Software Review: ACID Pro 7 from Sony - Page 3

Part of: Sounds from the Attic

• Custom labels for ASIO devices and ports let you customize ASIO driver ports with labels to match your configuration, rather than relying on the default driver name.

• Enhanced plug-in management will allow you to sort plug-ins into the various categories as well as renaming them. The process that scans your plug-ins has also been optimized so that they can be scanned faster.

• Cross-track event drag and drop now lets you simply cut, copy, or paste events across multiple tracks for even faster editing.

• New track, clip, and event switches including normalize, invert phase, and lock now include Normalize, Invert Phase, Mute and Lock.
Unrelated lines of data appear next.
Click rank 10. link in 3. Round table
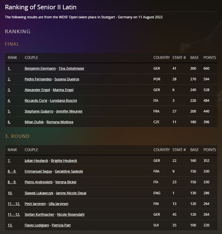 click(x=10, y=193)
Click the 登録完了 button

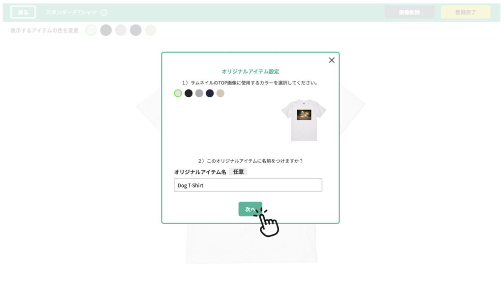point(466,12)
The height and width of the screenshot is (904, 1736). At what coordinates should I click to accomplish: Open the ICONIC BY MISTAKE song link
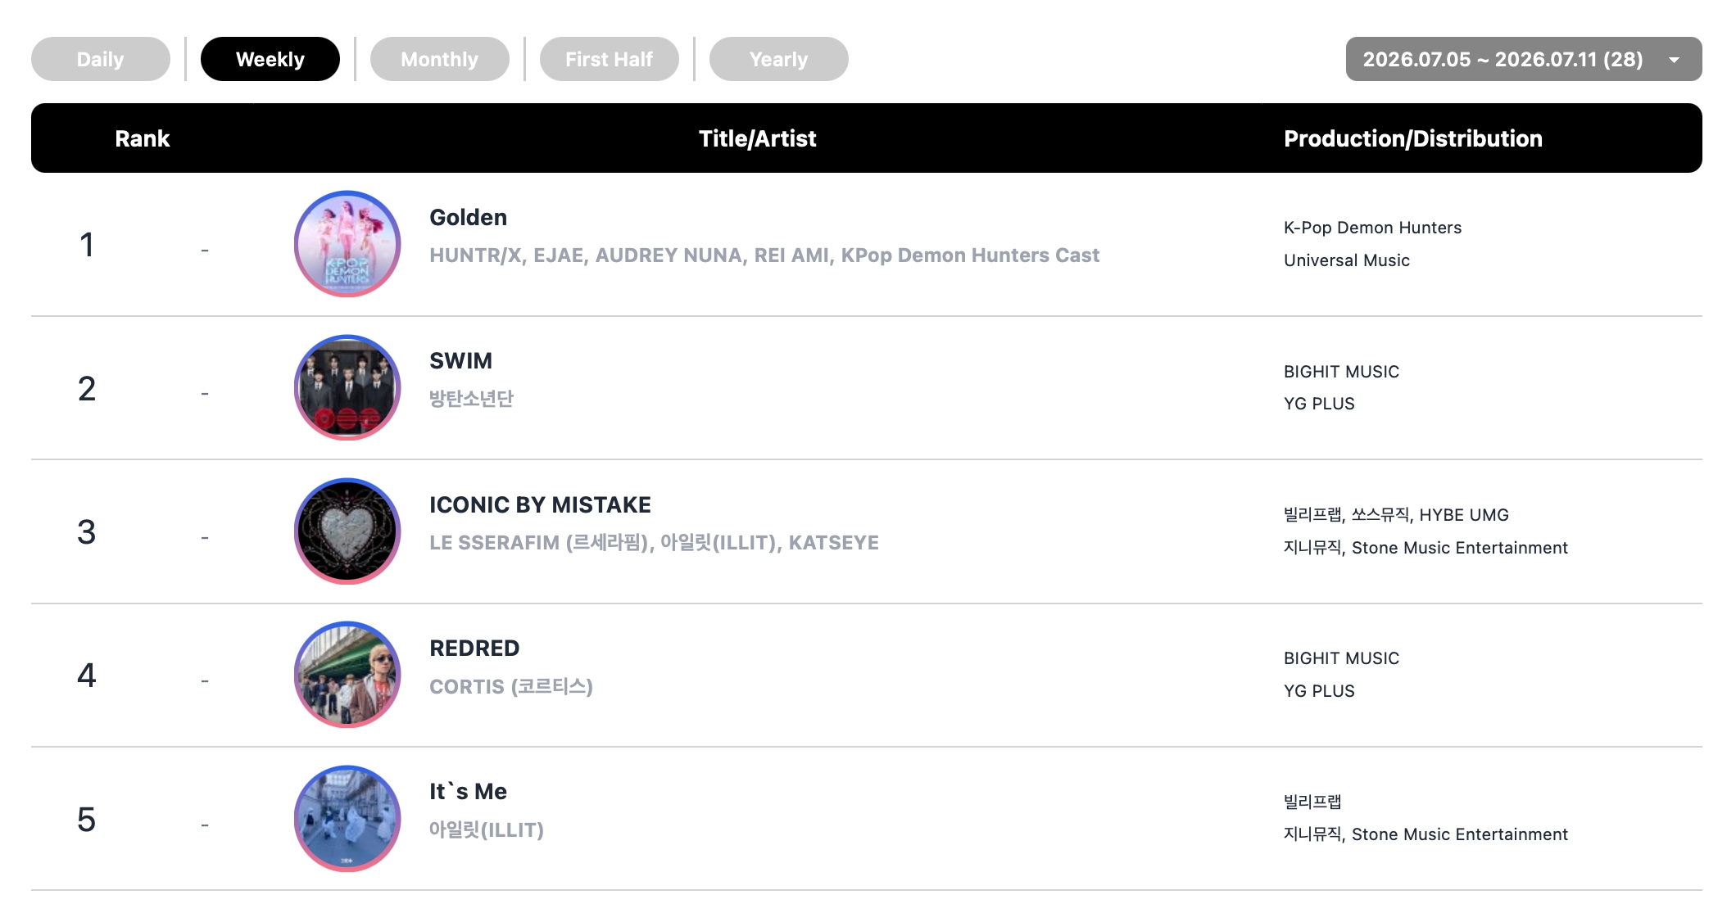541,504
You can use switches to quickly normalize events and perform other processes from within the ACID Pro workspace.

ACID Pro 7• Additional software for professional music production and editing, including ACID Pro Effects Rack, powered by iZotope, Garritan Aria for ACID Pro Player, Submersible Music KitCore, and Native Instruments Guitar Combos. This is estimated at $500 dollars of additional bundled software that you can use in your productions.
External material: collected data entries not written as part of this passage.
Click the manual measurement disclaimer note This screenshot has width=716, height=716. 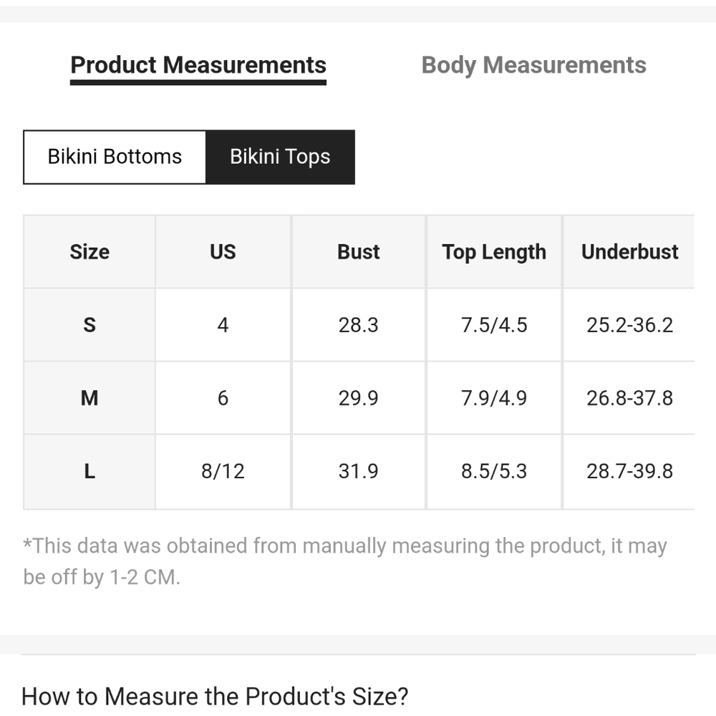click(345, 561)
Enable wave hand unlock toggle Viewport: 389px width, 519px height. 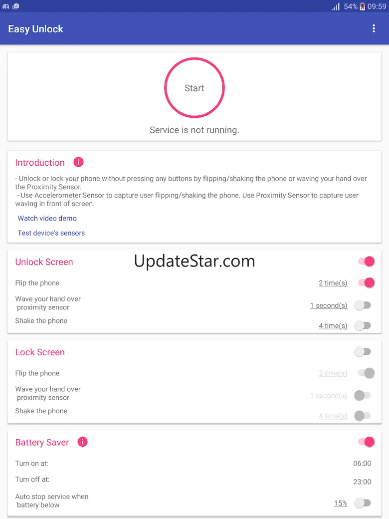[363, 305]
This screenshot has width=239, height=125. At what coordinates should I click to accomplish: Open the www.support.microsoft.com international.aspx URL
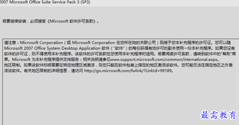pyautogui.click(x=164, y=59)
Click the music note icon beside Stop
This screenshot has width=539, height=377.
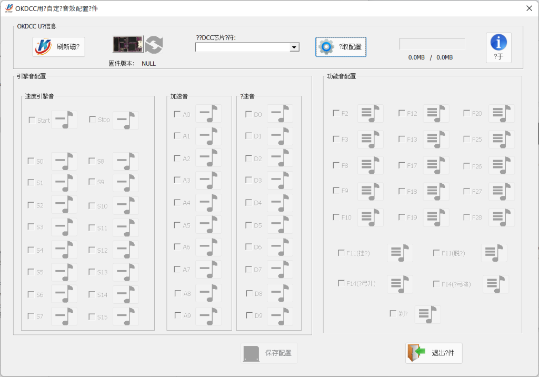(x=125, y=120)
While from a technical improvement standpoint, version 6 may have had an edge, ACID Pro 7 makes its mark from a foundation aspect on the end user experience and overall satisfaction. It feels like a full fledged professional DAW. That doesn't mean there were not technical enhancements to version 7 — everything in this version feels more responsive and optimized. This is especially true on a well built multi-core system.

Obviously, one of my favorite features of ACID Pro 7 is addition of the mixer. Sure prior versions had a simplistic mixer, but now you have a much more complete integrated view of all tracks and buses that let you control routing, inserts, and control mixdown. The input buses are also a treat giving you the ability to monitor input from external devices and more.
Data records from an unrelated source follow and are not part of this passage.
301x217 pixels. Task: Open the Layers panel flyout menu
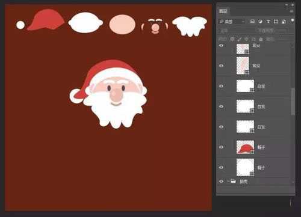click(291, 11)
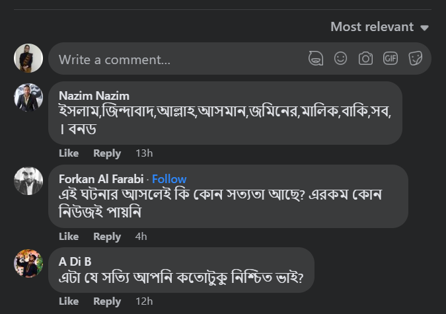Viewport: 446px width, 314px height.
Task: Open A Di B's profile name link
Action: coord(75,262)
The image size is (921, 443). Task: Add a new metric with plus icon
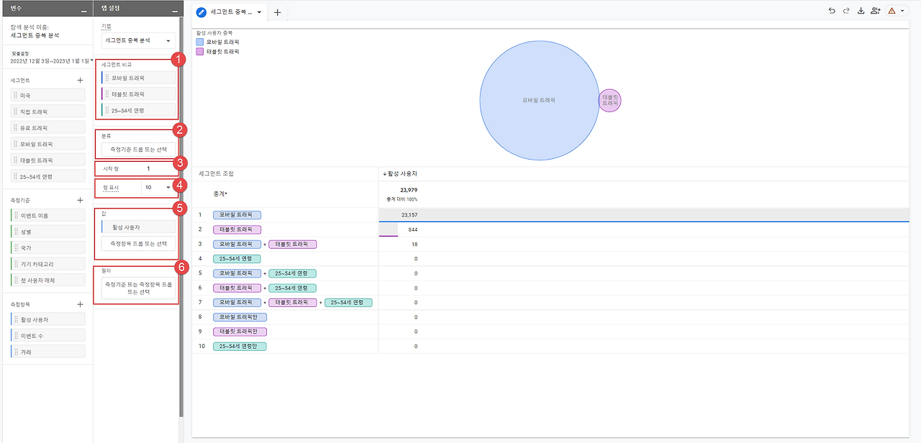[x=80, y=304]
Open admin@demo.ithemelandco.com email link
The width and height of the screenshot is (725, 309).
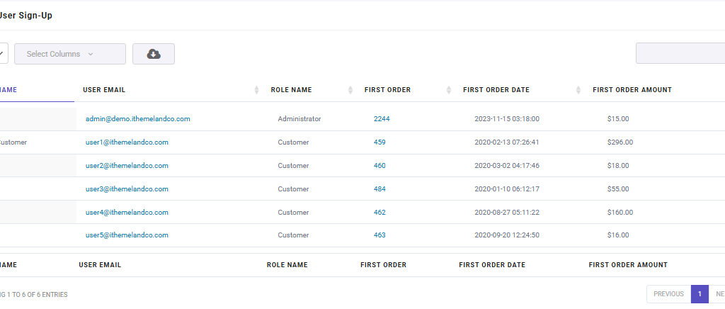(x=138, y=119)
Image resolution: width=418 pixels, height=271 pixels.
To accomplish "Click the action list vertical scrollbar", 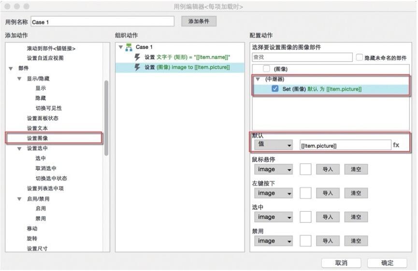I will pyautogui.click(x=106, y=117).
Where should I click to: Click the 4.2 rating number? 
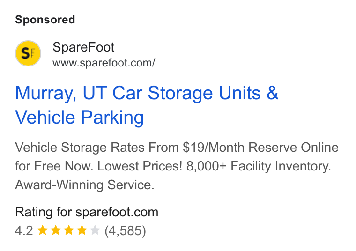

Then when you add the élastique Audio Timestretching, the enhanced Beatmapping, real-time rendering, track/clip/event switches, as well as all the add-on products, ACID Pro 7 a really must have upgrade. If you have never worked with a version of ACID Pro, then I think that you will be in for a treat. It is incredibly fun to work with, really easy to use, and continues to improve dramatically. I very highly recommend ACID Pro 7.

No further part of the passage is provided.